▶ [Problem requirements]
What follows is a set of records; copy all of it exactly.

Stored data:
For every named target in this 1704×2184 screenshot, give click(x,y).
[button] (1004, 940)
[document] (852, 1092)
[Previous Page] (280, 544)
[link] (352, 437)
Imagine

▶ [Expected answer]
For every named target in this 1704×2184 screenshot, give click(x,y).
[button] (1004, 940)
[document] (852, 1092)
[Previous Page] (280, 544)
[link] (352, 437)
Imagine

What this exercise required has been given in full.